‘Ele atirou com fuzil e atingiu o coração dela’, diz aos prantos mãe de adolescente morta em Belford Roxo

Enterro

Michele se debruça sobre o caixão do corpo da filha e clama por justiça/Pedro Ivo/Agência O DIA

O silêncio no enterro da adolescente Milene Isabely Christovam dos Santos, de 14
anos, nesta segunda-feira (4), no Cemitério Municipal de Belford Roxo, foi quebrado pelos prantos da mãe da vítima, que pedia por Justiça e pela prisão do policial militar que ela acredita ser o responsável por ter atirado em sua filha. A menina foi morta durante um confronto no Nova Aurora, bairro da cidade, na Baixada Fluminense.

“Senhor governador, eu estou pedindo socorro. Se o senhor tem filho, não deixa eu
ser mais uma mãe que perde um filho sem resposta, por favor. Tenha piedade de
mim, faz esse cara pagar pelo que ele fez com minha filha. Enquanto eu não ver
esse cara preso, não vou ter paz. Eu não sou a primeira mãe que perdeu um filho,
peço que todas as autoridades me apoiem, me ajudem”, suplicou Michele
Christovam, que precisou ser amparada por familiares e atendida por equipes do
Serviço Móvel de Urgência (Samu).

Michele contou que o policial do serviço reservado (P2) mirou em um miliciano e
acabou atingindo a sua filha, que estava de costas, dentro de uma loja.
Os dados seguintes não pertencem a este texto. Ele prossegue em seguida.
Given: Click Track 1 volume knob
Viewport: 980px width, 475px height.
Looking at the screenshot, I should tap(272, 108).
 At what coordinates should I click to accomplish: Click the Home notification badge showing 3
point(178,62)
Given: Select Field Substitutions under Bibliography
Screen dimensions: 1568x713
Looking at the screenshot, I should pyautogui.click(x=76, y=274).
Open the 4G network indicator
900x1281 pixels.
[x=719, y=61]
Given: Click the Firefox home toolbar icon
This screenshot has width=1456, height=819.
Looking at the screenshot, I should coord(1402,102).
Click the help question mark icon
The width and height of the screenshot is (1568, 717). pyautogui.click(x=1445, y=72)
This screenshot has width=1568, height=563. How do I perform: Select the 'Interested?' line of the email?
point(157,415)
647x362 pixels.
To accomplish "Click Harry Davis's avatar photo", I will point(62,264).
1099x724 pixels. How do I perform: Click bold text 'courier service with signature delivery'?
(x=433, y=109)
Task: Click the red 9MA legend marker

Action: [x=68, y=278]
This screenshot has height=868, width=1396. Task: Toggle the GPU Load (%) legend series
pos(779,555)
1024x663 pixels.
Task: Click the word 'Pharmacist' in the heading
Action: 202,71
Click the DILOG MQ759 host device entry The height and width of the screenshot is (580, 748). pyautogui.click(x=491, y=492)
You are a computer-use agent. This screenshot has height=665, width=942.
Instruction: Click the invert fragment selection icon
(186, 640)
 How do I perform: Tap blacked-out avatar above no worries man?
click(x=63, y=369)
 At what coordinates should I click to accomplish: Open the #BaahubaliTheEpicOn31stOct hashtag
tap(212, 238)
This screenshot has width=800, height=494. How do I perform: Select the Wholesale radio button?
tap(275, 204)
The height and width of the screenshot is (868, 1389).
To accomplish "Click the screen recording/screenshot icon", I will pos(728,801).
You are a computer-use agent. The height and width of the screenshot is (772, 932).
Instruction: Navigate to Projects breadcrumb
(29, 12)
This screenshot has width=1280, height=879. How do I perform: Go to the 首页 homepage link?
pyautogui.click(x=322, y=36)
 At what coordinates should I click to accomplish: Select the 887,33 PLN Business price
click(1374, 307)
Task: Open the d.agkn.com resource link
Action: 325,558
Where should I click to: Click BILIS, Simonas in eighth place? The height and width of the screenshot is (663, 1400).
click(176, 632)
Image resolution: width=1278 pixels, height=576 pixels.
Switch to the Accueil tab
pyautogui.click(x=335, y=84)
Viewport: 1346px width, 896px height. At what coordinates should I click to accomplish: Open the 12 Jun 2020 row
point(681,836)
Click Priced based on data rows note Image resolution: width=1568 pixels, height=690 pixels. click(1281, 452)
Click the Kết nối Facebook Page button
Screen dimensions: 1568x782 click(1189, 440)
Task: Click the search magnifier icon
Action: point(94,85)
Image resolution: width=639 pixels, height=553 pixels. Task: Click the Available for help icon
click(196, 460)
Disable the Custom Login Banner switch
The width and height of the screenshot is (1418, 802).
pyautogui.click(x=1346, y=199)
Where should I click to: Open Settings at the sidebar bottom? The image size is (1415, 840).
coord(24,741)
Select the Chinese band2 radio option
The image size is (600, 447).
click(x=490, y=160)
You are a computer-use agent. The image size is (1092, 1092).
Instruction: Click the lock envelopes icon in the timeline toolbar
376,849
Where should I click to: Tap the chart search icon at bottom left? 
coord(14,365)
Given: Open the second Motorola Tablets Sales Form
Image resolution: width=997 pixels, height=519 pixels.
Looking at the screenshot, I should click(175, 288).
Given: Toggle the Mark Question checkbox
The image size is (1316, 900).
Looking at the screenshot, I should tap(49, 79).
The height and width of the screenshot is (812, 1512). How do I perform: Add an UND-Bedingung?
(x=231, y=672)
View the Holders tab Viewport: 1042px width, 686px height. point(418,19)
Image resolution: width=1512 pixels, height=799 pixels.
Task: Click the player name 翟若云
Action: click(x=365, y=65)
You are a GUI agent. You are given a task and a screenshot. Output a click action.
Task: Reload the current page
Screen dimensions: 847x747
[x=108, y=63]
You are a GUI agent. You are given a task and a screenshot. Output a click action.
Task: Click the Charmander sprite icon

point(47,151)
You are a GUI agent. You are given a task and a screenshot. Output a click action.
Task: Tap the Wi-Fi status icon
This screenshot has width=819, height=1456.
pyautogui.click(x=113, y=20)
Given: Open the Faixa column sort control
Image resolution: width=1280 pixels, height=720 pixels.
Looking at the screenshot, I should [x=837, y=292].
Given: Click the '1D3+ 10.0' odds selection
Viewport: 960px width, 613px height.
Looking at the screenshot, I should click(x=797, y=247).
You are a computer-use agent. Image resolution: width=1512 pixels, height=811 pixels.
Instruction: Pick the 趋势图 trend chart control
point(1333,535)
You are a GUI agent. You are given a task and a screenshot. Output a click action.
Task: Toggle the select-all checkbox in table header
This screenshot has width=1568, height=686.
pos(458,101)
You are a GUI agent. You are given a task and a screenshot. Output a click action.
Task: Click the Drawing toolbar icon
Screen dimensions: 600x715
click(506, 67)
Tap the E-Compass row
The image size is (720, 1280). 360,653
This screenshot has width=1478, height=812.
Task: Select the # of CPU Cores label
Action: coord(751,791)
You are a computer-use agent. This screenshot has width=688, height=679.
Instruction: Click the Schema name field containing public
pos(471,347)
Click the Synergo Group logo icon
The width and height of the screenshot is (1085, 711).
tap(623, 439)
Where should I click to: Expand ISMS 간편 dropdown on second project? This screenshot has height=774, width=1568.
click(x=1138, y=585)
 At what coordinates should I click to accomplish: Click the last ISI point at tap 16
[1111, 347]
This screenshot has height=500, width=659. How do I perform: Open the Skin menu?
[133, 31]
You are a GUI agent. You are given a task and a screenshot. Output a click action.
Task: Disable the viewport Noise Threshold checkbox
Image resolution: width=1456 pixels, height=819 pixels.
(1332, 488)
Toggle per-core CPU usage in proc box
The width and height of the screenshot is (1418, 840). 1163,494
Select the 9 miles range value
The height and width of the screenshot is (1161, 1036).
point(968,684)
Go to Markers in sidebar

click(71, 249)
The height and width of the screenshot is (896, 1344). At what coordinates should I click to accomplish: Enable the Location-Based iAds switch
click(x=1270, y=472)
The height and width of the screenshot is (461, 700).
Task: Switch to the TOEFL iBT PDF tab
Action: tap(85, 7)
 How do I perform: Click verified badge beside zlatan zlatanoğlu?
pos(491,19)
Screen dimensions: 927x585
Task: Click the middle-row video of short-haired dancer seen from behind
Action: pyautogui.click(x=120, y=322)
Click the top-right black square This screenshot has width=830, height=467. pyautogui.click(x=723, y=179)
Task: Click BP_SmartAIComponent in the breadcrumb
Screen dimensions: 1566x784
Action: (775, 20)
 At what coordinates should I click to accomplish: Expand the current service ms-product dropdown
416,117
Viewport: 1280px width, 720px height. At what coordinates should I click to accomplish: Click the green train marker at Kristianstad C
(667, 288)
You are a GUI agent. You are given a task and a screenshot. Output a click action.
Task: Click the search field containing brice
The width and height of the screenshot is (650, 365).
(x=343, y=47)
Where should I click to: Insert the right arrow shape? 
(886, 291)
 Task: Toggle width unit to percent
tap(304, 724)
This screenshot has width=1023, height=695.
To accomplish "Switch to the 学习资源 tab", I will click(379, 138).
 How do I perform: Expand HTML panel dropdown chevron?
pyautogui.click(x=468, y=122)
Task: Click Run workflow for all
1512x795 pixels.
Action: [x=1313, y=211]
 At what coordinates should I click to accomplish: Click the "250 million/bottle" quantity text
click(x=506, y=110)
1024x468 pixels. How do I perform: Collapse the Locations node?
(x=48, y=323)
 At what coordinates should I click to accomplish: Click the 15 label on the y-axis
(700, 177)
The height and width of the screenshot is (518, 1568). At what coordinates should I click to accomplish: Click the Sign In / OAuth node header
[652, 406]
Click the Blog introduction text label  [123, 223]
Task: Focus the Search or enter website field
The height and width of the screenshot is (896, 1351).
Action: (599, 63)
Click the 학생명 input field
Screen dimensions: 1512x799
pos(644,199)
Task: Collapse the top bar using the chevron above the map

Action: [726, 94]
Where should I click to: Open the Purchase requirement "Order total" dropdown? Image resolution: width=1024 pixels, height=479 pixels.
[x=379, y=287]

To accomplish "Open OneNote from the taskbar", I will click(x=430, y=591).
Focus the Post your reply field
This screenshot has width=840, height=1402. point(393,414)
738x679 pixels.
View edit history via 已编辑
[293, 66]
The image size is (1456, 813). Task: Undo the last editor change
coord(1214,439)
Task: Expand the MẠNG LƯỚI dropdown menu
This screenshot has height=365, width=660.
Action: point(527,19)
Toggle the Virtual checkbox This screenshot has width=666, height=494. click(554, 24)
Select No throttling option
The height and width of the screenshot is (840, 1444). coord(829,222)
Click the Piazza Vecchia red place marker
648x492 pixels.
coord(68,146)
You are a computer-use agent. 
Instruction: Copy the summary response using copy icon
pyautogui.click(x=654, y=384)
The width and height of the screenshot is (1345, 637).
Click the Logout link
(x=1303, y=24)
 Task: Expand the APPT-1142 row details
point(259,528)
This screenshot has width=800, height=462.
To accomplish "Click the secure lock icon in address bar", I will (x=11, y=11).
“Dor e tristeza, é isso que me define, nada vai trazer minha filha de volta. Eu estou
tendo que ter forças e quero que o policial que atirou nela seja preso. Ele atirou
com um fuzil pelas costas e atingiu o coração dela. Ele jogou ela igual bicho dentro
da Fiorino, porque não quis socorrer no carro dele. Ele tirou minha filha de mim, ele
pode me matar, eu não tenho mais nada a perder, ele matou a minha filha. Eu quero
justiça”, contou.

Tiro no coração
Milene foi socorrida e encaminhada ao Hospital Municipal de Belford Roxo, mas não resistiu. Na unidade, a mãe disse que encontrou o policial que teria atirado na filha.

“No hospital, ele teve o prazer de segurar na minha mão e pedir desculpa, falou que
ele tem filho e que não foi ele que atirou, mas o olho dele estava cheio de lágrimas.
O bairro Nova Aurora estava esquecido, não tinha necessidade dele atirar numa rua
movimentada, ele foi atirar num homem que estava em uma loja, minha filha estava
na mesma loja, de costas, o tiro veio de trás e perfurou o coração dela”, afirmou.

“Senhor governador, me ajuda. Faz justiça, eu quero saber onde está a câmera do
uniforme dele, dos policiais que estavam lá. Se eu morrer hoje, tanto faz. Minha filha já morreu, minha vida já acabou, enquanto ele não for preso eu não vou sossegar”, completou.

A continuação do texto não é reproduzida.